The nurse is providing teaching to a client who reports tension headaches. Which instruction would be beneficial to prevent onset of symptoms?
- A. Apply cool or warm cloth to head or eyes.
- B. Eliminate use of bright lights when working.
- C. Avoid certain foods.
- D. Perform stretching exercises and frequent position changes.
Correct Answer: D
Rationale: Tension headaches are often associated with prolonged tensed muscles. Application of cool or warm cloths and avoidance of bright lights may help to reduce the headache after occurrence. Avoiding certain foods may prevent migraine headaches but is not likely to prevent tension headaches.
You may also like to solve these questions
An older adult client, who has fallen several times at home, is admitted for possible transient ischemic attack (TIA). Which assessment finding is most significant in determining care for this client?
- A. Becoming confused during the night
- B. Drooling from side of mouth
- C. Bruit heard over carotids
- D. Irregular heart rhythm
Correct Answer: B
Rationale: Facial droop and drooling from the side of the mouth can indicate progression of symptoms or evolving CVA. It is not unusual for older adult clients to become confused when placed in a new environment and would indicate a need for further assessment. Bruits over the carotids may indicate altered blood flow to the brain but may not be a new finding for this client. Irregular heart rate can be indicative of atrial fibrillation or other cardiac disorders.
A diagnostic test has determined that the appropriate diet for the client with a left cerebrovascular accident (CVA) should include thickened liquids. Which of the following is the priority nursing diagnosis for this client?
- A. Decreased Fluid Volume Risk
- B. Aspiration Risk
- C. Impaired Swallowing
- D. Malnutrition Risk
Correct Answer: C
Rationale: Impaired Swallowing was evident on the video fluoroscopy. Aspiration, Malnutrition, and Decreased Fluid Volume Risk can occur but are not the primary diagnosis at this point in time.
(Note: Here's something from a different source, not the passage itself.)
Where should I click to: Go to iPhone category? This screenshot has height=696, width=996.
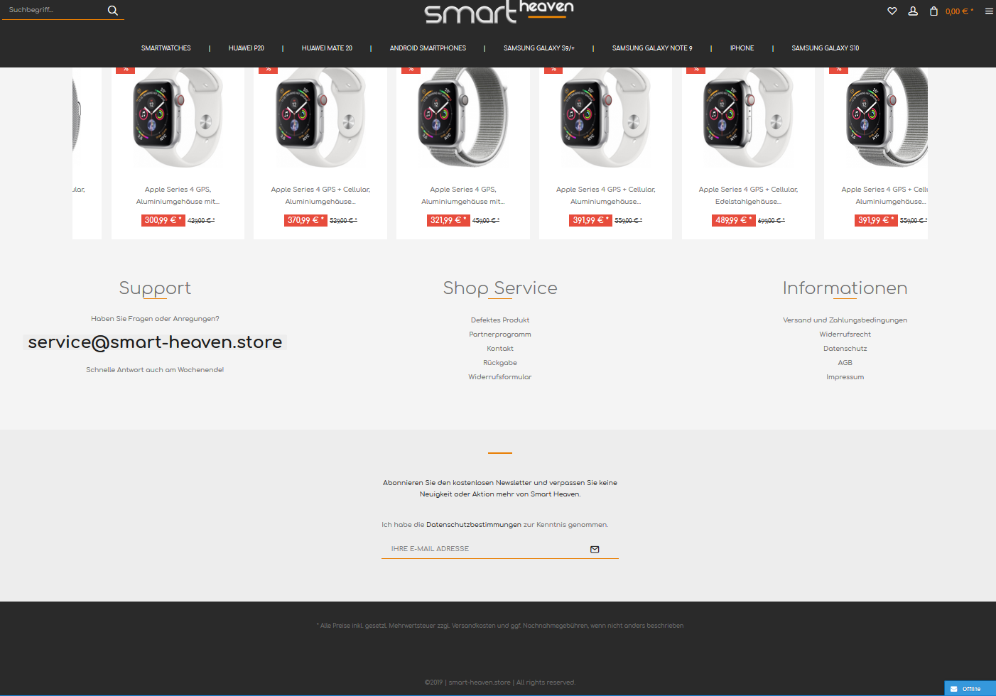point(742,48)
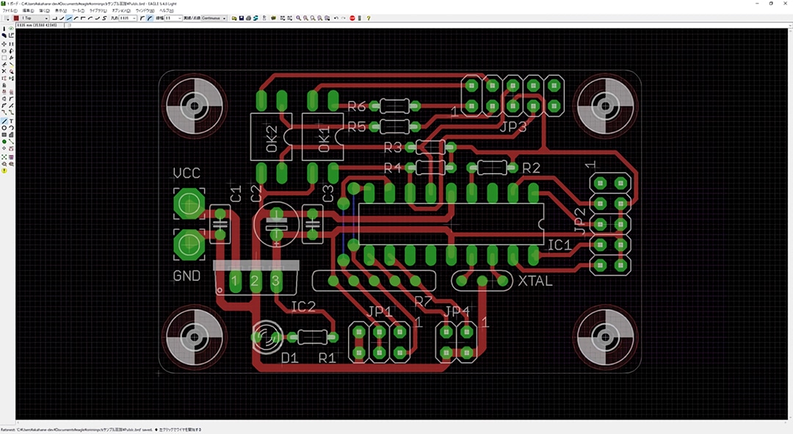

A client has experienced a transient ischemic attack (TIA) and presents with carotid bruits. Which is the priority action to be taken by the nurse, following a bilateral carotid endarterectomy?
- A. Encourage deep breathing and coughing.
- B. Observe for facial swelling.
- C. Anticipate need for endotracheal intubation.
- D. Resume antilipemic drugs.
Correct Answer: C
Rationale: Surgical approach to the neck area can result in swelling and blockage of the airway. This is especially significant with bilateral carotid endarterectomy. The nurse must be observant and prepared for immediate intubation if the airway becomes obstructed. Encouraging deep breathing and coughing is not significant because general anesthesia is not routine. Resuming drugs for hyperlipidemia is not a priority in the acute postoperative period.
The nurse is assessing a client for a possible transient ischemic attack (TIA). Which of the following assessment findings suggests that the client is experiencing a TIA?
- A. Impaired muscle coordination
- B. Respiratory distress
- C. Severe headache
- D. Nausea and vomiting
Correct Answer: A
Rationale: A client with a TIA may experience impaired muscle coordination or paralysis on one side. Respiratory distress and severe headache are not associated with TIA. Nausea and vomiting is not a usual symptom of TIA.
The nurse is caring for a client admitted with a stroke. Imaging studies indicate an embolus partially obstructing the right carotid artery. What type of stroke does the nurse know this client has?
- A. Ischemic
- B. Hemorrhagic
- C. Right-sided
- D. Left-sided
Correct Answer: A
Rationale: Ischemic strokes occur when a thrombus or embolus obstructs an artery carrying blood to the brain; about 80% of strokes are the ischemic variety. The other options are incorrect.